[PROBLEM STATEMENT]
Give back the data below exactly as it was given.

──────────

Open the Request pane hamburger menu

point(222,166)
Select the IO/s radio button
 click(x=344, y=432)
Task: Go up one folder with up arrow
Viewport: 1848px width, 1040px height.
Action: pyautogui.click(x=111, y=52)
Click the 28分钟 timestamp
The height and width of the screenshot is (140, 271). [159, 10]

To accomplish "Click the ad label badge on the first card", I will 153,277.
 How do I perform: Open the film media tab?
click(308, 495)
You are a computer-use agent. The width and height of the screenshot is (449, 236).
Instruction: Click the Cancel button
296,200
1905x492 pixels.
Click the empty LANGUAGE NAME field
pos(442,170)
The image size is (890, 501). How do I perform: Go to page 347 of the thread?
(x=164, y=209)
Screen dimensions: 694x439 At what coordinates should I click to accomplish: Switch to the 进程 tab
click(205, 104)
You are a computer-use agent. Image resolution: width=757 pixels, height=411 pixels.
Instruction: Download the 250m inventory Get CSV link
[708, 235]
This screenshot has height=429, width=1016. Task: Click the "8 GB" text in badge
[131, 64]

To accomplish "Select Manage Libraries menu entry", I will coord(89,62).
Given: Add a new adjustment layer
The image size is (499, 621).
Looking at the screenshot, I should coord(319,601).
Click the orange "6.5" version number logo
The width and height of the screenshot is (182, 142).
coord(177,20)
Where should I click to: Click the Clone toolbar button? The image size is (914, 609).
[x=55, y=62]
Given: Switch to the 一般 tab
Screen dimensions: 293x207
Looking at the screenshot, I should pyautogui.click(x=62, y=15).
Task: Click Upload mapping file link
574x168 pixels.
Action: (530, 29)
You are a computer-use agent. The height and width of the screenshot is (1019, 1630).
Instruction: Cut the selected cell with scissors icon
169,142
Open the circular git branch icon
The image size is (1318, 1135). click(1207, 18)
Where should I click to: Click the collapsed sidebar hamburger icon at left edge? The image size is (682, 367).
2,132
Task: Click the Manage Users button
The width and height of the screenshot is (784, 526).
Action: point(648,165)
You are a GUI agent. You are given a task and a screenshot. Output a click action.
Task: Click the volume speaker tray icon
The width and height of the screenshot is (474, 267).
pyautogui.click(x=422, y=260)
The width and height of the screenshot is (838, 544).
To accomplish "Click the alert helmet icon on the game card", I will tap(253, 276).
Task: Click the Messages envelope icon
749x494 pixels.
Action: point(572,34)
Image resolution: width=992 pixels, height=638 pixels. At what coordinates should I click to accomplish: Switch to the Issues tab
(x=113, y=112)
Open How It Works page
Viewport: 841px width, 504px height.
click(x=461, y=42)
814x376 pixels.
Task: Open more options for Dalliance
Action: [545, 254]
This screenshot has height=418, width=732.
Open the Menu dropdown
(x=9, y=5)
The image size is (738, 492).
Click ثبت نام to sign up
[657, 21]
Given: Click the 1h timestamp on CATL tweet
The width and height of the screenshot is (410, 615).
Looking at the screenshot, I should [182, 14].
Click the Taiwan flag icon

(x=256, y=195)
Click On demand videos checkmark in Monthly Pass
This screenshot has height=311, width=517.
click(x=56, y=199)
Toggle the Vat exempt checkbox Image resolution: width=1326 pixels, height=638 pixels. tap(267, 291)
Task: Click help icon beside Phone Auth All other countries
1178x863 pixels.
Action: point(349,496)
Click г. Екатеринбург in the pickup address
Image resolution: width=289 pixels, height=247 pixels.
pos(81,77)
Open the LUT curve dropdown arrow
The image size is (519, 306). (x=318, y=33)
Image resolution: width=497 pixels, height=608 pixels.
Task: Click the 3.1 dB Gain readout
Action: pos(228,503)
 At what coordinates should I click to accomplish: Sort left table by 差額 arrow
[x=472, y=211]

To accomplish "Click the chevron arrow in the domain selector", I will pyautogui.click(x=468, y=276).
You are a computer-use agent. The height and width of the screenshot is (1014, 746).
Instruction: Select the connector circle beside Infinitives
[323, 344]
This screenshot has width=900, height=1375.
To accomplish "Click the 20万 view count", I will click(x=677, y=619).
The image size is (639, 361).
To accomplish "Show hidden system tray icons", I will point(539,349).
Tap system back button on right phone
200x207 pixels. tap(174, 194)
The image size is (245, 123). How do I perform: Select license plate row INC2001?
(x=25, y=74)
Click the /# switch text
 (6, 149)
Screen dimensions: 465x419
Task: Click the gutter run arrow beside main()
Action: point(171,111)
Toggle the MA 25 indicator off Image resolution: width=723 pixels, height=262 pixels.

──────────

[TASK OUTPUT]
Open the Request pane hamburger menu

point(222,166)
Select the IO/s radio button
 click(x=344, y=432)
Task: Go up one folder with up arrow
Viewport: 1848px width, 1040px height.
Action: pyautogui.click(x=111, y=52)
Click the 28分钟 timestamp
The height and width of the screenshot is (140, 271). [159, 10]

To accomplish "Click the ad label badge on the first card", I will 153,277.
 How do I perform: Open the film media tab?
click(308, 495)
You are a computer-use agent. The width and height of the screenshot is (449, 236).
Instruction: Click the Cancel button
296,200
1905x492 pixels.
Click the empty LANGUAGE NAME field
pos(442,170)
The image size is (890, 501). How do I perform: Go to page 347 of the thread?
(x=164, y=209)
Screen dimensions: 694x439 At what coordinates should I click to accomplish: Switch to the 进程 tab
click(205, 104)
You are a computer-use agent. Image resolution: width=757 pixels, height=411 pixels.
Instruction: Download the 250m inventory Get CSV link
[708, 235]
This screenshot has height=429, width=1016. Task: Click the "8 GB" text in badge
[131, 64]

To accomplish "Select Manage Libraries menu entry", I will coord(89,62).
Given: Add a new adjustment layer
The image size is (499, 621).
Looking at the screenshot, I should coord(319,601).
Click the orange "6.5" version number logo
The width and height of the screenshot is (182, 142).
coord(177,20)
Where should I click to: Click the Clone toolbar button? The image size is (914, 609).
[x=55, y=62]
Given: Switch to the 一般 tab
Screen dimensions: 293x207
Looking at the screenshot, I should pyautogui.click(x=62, y=15).
Task: Click Upload mapping file link
574x168 pixels.
Action: (530, 29)
You are a computer-use agent. The height and width of the screenshot is (1019, 1630).
Instruction: Cut the selected cell with scissors icon
169,142
Open the circular git branch icon
The image size is (1318, 1135). click(1207, 18)
Where should I click to: Click the collapsed sidebar hamburger icon at left edge? The image size is (682, 367).
2,132
Task: Click the Manage Users button
The width and height of the screenshot is (784, 526).
Action: point(648,165)
You are a GUI agent. You are given a task and a screenshot. Output a click action.
Task: Click the volume speaker tray icon
The width and height of the screenshot is (474, 267).
pyautogui.click(x=422, y=260)
The width and height of the screenshot is (838, 544).
To accomplish "Click the alert helmet icon on the game card", I will tap(253, 276).
Task: Click the Messages envelope icon
749x494 pixels.
Action: point(572,34)
Image resolution: width=992 pixels, height=638 pixels. At what coordinates should I click to accomplish: Switch to the Issues tab
(x=113, y=112)
Open How It Works page
Viewport: 841px width, 504px height.
click(x=461, y=42)
814x376 pixels.
Task: Open more options for Dalliance
Action: [545, 254]
This screenshot has height=418, width=732.
Open the Menu dropdown
(x=9, y=5)
The image size is (738, 492).
Click ثبت نام to sign up
[657, 21]
Given: Click the 1h timestamp on CATL tweet
The width and height of the screenshot is (410, 615).
Looking at the screenshot, I should [182, 14].
Click the Taiwan flag icon

(x=256, y=195)
Click On demand videos checkmark in Monthly Pass
This screenshot has height=311, width=517.
click(x=56, y=199)
Toggle the Vat exempt checkbox Image resolution: width=1326 pixels, height=638 pixels. tap(267, 291)
Task: Click help icon beside Phone Auth All other countries
1178x863 pixels.
Action: point(349,496)
Click г. Екатеринбург in the pickup address
Image resolution: width=289 pixels, height=247 pixels.
pos(81,77)
Open the LUT curve dropdown arrow
The image size is (519, 306). (x=318, y=33)
Image resolution: width=497 pixels, height=608 pixels.
Task: Click the 3.1 dB Gain readout
Action: pos(228,503)
 At what coordinates should I click to accomplish: Sort left table by 差額 arrow
[x=472, y=211]

To accomplish "Click the chevron arrow in the domain selector", I will pyautogui.click(x=468, y=276).
You are a computer-use agent. The height and width of the screenshot is (1014, 746).
Instruction: Select the connector circle beside Infinitives
[323, 344]
This screenshot has width=900, height=1375.
To accomplish "Click the 20万 view count", I will click(x=677, y=619).
The image size is (639, 361).
To accomplish "Show hidden system tray icons", I will point(539,349).
Tap system back button on right phone
200x207 pixels. tap(174, 194)
The image size is (245, 123). How do I perform: Select license plate row INC2001?
(x=25, y=74)
Click the /# switch text
 (6, 149)
Screen dimensions: 465x419
Task: Click the gutter run arrow beside main()
Action: point(171,111)
Toggle the MA 25 indicator off Image resolution: width=723 pixels, height=262 pixels.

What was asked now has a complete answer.